Given text =
»»

Blazing fast search

When I started building medi, my command-line notes manager, the goal was a fast, local-first workflow. But how fast is fast? Could it stay fast at scale? With a database of thousands of notes, would search grind to a halt?

A user on Reddit asked the same question, so I decided to find out. At first, I hacked together a quick bash script, but I wanted something more solid in the test suite. The results were better than I expected.

The test

I wrote a simple performance test that does three things:

  1. Generate Data: Create 1,000 notes, each ~50KB of random text (~50MB total).
  2. Build Index: Run medi reindex to build a full-text search index from scratch.
  3. Run Search: Time a “cold” search for a single word, including application startup.

The results

The numbers speak for themselves:

Analysis

Rebuilding a search index for 50MB of text in under three seconds is a great sign, even if the index gets corrupted, it can be rebuilt in no time.

««

Recorded data =
»»

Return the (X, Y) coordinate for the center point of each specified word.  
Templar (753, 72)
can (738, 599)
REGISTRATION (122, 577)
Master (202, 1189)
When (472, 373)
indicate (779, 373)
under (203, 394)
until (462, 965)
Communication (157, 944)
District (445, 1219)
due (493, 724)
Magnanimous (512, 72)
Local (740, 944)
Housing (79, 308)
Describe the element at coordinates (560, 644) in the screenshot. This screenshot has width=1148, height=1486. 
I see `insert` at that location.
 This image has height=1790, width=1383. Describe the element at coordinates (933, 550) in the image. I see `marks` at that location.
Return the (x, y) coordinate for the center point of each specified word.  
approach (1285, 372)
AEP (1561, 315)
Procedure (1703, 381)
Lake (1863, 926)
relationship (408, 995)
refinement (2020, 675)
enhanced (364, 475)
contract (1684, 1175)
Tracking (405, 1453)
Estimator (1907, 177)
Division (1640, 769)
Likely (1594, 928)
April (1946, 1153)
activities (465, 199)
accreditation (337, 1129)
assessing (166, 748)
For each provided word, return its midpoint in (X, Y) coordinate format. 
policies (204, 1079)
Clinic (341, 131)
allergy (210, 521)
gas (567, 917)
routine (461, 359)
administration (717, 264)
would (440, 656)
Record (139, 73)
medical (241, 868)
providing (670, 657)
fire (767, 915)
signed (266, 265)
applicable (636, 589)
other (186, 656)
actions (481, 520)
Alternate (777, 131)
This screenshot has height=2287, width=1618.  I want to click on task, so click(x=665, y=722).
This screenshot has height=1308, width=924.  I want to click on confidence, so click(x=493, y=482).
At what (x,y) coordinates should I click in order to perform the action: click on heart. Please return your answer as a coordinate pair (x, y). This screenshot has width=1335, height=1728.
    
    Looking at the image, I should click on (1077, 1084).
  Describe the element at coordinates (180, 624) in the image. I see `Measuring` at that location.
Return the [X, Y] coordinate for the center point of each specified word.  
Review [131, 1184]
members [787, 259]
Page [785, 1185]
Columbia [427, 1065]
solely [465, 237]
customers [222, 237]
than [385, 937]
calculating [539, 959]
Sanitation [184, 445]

««

Set tasks =
A. Reproduce the passage on medi's search speed word for word, starting at the words "A user on Reddit" and stopping after "than I expected.".
B. Write the next part of the passage on medi's search speed, picking up after its last sentence.
These lines have no connection to the passage about medi's search speed.

Responses by task =
A.
A user on Reddit asked the same question, so I decided to find out. At first, I hacked together a quick bash script, but I wanted something more solid in the test suite. The results were better than I expected.

B.
The real win is search speed. That 106ms includes everything: starting the binary, loading the index from disk, parsing the query, running the search, and printing the result. The actual search is probably in the single-digit milliseconds. From the user’s perspective it’s instant.

This test also validates the architecture choice: sled for storage + tantivy for search is reliable and fast. It gives me confidence that medi will stay responsive with 10_000 notes, just as it is with 10.

If you’re building a Rust app that needs local search, I can highly recommend tantivy. You can also check out medi and its implementation on my GitHub, the specific test can be found at test_performance()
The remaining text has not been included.